>> START
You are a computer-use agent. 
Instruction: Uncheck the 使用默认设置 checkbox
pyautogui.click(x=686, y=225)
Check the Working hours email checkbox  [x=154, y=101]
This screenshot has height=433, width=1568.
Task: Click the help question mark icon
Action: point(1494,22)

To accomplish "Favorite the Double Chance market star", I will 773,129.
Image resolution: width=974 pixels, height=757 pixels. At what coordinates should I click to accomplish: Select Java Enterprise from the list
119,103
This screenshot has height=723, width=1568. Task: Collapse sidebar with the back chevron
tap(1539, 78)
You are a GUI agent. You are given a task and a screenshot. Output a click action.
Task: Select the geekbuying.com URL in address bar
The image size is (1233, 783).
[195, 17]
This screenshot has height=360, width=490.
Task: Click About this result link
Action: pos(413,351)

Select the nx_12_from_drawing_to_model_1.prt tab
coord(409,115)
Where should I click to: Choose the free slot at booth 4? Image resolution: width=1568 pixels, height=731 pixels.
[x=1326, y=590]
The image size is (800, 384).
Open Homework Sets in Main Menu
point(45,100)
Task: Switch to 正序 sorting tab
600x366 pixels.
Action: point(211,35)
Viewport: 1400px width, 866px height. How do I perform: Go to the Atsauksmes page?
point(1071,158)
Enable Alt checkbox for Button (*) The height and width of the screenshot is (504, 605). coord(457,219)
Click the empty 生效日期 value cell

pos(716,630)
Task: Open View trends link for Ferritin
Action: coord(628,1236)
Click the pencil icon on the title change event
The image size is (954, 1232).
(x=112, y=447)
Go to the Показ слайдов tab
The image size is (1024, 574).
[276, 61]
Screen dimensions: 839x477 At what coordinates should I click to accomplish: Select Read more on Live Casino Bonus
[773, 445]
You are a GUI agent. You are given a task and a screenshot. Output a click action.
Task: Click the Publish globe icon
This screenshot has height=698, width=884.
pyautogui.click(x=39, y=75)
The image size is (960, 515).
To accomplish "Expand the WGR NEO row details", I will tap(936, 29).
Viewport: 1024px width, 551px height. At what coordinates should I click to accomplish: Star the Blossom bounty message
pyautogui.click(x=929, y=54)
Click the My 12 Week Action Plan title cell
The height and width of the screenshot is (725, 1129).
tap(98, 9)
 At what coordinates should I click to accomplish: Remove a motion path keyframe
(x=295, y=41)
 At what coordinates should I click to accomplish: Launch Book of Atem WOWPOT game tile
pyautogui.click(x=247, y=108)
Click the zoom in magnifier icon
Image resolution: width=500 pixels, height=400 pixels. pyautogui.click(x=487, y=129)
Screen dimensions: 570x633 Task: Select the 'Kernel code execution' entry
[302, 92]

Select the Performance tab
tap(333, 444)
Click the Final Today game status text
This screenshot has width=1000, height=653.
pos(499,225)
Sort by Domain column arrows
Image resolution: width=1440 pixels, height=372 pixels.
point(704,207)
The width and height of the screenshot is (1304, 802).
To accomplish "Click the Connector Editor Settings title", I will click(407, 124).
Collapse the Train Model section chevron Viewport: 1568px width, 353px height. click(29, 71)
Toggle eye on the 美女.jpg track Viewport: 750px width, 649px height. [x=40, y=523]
>> END
• [Task directions]: Put the lines of the material starting at the one containing "Enable Alt checkbox" and ending at the one containing "(x=112, y=447)" into a numbered list, leaving out any blank lines.

• [Completed task]:
1. Enable Alt checkbox for Button (*) The height and width of the screenshot is (504, 605). coord(457,219)
2. Click the empty 生效日期 value cell
3. pos(716,630)
4. Task: Open View trends link for Ferritin
5. Action: coord(628,1236)
6. Click the pencil icon on the title change event
7. The image size is (954, 1232).
8. (x=112, y=447)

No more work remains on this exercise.